In This Issue

Allogeneic hematopoietic stem cell transplantation (HSCT) can be an effective treatment for hematologic malignancies but requires identification of HLA-haploidentical bone marrow donors. These transplants are also prone to causing graft-versus-host disease (GvHD) in recipients due to the presence of alloreactive donor T cells. In this issue, Willem et al. (p. 2141) examine how incompatibility of killer cell Ig-like receptors (KIR), which are expressed by NK cells and are specific to different HLA allotypes, influence clinical outcomes in HSCT patients who underwent T cell–replete HSCT. The authors observed a higher incidence of acute GvHD but decreased relapse in recipients with inhibitory KIR/HLA incompatibility, and that recovery of KIR2DL2/3⁺ and KIR3DL1⁺ NK cells 30 d posttransplant was inversely affected by KIR/HLA incompatibility. Patients who developed GvHD also had more NK cells with differentiated and activated phenotypes. These data suggest that KIR/HLA incompatibility can play a critical role in donor/recipient selection and transplant outcomes.

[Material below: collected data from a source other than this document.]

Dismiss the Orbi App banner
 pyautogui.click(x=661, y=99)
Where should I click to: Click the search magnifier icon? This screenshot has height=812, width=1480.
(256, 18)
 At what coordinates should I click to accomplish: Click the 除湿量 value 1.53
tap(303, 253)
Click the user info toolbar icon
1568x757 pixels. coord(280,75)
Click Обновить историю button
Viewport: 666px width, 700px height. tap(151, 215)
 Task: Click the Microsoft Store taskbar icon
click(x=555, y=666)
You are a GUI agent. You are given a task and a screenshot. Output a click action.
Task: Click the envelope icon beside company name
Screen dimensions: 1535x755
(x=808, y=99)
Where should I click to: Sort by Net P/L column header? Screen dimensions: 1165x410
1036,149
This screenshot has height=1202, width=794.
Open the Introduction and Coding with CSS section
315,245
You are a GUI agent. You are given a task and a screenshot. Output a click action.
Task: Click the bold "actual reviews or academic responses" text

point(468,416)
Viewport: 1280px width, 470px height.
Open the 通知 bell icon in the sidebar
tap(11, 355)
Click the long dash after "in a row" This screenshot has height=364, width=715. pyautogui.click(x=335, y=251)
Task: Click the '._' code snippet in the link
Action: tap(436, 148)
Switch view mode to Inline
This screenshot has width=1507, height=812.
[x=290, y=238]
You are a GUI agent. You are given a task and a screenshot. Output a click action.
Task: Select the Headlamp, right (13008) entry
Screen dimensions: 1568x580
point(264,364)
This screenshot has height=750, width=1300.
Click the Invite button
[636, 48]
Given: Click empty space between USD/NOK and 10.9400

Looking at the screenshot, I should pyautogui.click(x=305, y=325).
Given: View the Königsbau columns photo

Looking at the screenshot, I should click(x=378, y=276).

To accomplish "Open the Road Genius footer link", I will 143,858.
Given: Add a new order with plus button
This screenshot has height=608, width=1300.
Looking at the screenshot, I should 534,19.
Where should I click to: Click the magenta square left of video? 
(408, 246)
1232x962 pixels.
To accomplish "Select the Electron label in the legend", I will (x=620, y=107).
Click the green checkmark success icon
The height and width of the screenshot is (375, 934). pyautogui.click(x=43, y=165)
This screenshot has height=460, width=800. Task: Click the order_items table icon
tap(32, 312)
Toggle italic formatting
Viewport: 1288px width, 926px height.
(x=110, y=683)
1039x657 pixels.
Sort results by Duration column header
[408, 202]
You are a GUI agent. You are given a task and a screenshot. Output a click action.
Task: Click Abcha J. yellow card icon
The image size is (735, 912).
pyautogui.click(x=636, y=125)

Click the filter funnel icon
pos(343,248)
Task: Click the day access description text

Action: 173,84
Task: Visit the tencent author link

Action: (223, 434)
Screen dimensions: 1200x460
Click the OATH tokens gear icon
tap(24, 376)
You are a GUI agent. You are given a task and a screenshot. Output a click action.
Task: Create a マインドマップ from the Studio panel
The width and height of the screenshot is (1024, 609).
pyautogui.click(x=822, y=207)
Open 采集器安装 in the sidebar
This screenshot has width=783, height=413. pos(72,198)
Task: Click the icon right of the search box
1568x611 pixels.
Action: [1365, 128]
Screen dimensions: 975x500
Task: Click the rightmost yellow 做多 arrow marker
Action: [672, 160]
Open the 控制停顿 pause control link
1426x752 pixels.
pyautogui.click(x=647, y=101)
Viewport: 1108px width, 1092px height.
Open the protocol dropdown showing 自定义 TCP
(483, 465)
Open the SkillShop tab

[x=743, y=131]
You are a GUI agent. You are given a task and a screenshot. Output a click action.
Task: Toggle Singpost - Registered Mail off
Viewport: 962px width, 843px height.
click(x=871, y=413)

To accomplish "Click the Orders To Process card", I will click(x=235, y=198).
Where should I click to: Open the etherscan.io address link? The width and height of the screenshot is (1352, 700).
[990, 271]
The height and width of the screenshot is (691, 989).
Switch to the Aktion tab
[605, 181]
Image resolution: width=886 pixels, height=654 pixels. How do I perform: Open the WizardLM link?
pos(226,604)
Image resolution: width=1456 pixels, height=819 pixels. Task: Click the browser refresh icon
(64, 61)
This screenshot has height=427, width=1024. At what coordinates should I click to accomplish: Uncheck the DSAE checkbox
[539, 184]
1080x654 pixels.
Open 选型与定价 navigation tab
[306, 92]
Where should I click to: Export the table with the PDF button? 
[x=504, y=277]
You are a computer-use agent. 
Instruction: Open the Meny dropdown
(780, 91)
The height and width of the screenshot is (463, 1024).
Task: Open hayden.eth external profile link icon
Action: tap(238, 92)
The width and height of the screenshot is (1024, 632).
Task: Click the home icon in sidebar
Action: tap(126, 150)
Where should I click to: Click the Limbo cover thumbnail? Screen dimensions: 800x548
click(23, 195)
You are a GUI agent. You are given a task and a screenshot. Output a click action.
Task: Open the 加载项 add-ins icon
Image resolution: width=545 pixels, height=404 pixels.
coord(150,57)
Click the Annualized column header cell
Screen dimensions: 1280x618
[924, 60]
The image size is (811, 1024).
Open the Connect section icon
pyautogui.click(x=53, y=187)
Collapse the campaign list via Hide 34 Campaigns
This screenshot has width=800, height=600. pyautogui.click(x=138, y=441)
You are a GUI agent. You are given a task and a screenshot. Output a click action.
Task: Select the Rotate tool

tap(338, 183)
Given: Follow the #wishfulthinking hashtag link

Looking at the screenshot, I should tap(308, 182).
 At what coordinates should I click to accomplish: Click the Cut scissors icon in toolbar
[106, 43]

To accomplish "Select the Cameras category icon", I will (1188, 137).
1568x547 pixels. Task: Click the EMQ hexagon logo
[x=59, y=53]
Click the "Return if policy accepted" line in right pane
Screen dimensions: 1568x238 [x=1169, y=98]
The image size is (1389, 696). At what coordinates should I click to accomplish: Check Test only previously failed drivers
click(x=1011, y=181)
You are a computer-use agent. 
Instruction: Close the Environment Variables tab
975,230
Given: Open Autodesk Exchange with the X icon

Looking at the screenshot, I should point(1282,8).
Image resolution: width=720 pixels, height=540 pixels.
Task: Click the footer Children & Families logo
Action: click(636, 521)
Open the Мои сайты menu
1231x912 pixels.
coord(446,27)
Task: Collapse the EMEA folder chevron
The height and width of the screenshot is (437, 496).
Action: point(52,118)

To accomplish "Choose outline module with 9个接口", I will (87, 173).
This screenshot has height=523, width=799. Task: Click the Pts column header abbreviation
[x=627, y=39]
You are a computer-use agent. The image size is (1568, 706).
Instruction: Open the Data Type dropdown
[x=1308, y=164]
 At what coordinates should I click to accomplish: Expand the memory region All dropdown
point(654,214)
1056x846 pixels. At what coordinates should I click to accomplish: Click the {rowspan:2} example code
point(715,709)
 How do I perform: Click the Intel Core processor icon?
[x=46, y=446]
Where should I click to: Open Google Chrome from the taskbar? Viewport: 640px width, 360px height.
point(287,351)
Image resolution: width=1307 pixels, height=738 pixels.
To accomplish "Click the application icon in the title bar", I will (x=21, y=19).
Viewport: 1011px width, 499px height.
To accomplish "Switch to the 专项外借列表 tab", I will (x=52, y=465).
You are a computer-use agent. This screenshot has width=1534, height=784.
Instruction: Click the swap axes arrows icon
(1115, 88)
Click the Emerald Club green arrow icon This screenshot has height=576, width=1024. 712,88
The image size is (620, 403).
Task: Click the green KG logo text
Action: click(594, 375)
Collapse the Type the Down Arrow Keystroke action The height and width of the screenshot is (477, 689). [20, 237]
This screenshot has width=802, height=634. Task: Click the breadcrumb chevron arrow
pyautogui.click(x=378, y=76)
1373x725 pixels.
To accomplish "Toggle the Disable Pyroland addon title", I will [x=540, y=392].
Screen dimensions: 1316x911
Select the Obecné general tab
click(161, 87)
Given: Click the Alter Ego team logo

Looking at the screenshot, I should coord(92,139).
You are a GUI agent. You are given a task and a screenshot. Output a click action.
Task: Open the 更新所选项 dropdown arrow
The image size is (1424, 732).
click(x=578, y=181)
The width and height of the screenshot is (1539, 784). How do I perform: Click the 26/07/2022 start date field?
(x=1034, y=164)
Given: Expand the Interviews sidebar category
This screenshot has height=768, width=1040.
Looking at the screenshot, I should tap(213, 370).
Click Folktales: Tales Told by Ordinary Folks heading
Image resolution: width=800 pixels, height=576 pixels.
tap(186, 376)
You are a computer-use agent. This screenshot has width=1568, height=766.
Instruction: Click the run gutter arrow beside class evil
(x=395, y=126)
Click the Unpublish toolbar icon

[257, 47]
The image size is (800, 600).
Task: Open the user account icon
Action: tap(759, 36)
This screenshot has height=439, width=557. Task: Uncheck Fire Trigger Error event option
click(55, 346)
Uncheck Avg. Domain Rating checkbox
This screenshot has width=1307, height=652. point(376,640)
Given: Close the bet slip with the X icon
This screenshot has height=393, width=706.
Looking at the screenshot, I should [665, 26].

The complement system is a critical part of innate immunity and uses several mechanisms to differentiate between self and nonself. The alternative pathway (AP) of complement activation is relatively indiscriminate and is engaged in constant surveillance of cell surfaces, but is tightly regulated by Factor H (FH) or the splice variant FH-like protein 1 (FHL-1). Dopler et al. (p. 2082) examined how FH and FHL-1 can regulate AP activity on self and nonself surfaces. They observed that FH had greater selectivity overall as it exhibits greater regulatory activity on self surfaces compared with FHL-1 and a greater regulatory penalty on nonself surfaces. FHL-1 was also shown to be rapidly cleared from plasma in mice and was detected at very low levels in human plasma. Together, these results provide deeper insights into how FH tightly controls AP activity in a manner that differs from FHL-1.

The release of NAD and ATP during tissue processing can lead to ARTC2.2-mediated ribosylation of P2RX7 in invariant NKT cells (iNKT) and CD8⁺ tissue-resident memory T cells (T_RM). When P2RX7 is ribosylated by ARTC2.2, it leads to irreversible pore formation and ultimately, cell death. Borges da Silva et al. (p. 2153) have shown that processing tissue in the presence of antagonist nanoparticles against ARTC2.2 can increase the yield, viability, and function of tissue-resident iNKT and CD8⁺ T_RM. The ex vivo recovery of iNKT and CD8⁺ T_RM treated with anti-ARTC2.2 nanoparticles was significantly increased in nonlymphoid tissues. Additionally, treating animals with anti-ARTC2.2 nanoparticles prior to tissue recovery increased cell recovery and function of both iNKT and CD8⁺ T_RM. Blockade of ARTC2.2 also promoted an increase in CD103⁻ CD8⁺ T_RM recovered from the small intestine, suggesting that these cells are more susceptible to P2RX7-mediated cell death and are underrepresented in traditional analysis. Taken together, these data show that significant cell death from the ARTC2.2/P2RX7 pathway may skew leukocyte analysis from tissue.

Innate-like T cells found in the gut—MR1-restricted mucosal-associated invariant T (MAIT) cells—respond to bacterial and viral infections and have been shown to be depleted during HIV infection. MAIT cells have been characterized in humans but are not as well defined in nonhuman primate models. In this issue, Juno et al. (p. 2105) use a pigtail macaque (PTM) model to characterize MAIT cells before and during SIV/simian HIV (SHIV) infection. They develop a PTM-specific MR1 tetramer to track MAIT cells and observe many transcriptional and phenotypic similarities shared by human and PTM MAIT cells. Unlike human MAIT cells, PTM counterparts express low levels of the gut-homing integrin α4β7 in naive animals and show less enrichment in the gut and rectum. Acute SIV/SHIV infection induced proliferation and upregulation of α4β7 in PTM MAIT cells and recruitment to rectal mucosa. During chronic infection, peripheral PTM MAIT cells exhibit an activated phenotype, lack Tbet, and are not significantly depleted in mucosal tissues. These data indicate that differential expression of α4β7 in PTM and human MAIT cells impacts mucosal homing prior to infection and can influence proliferation and mucosal depletion during chronic infection.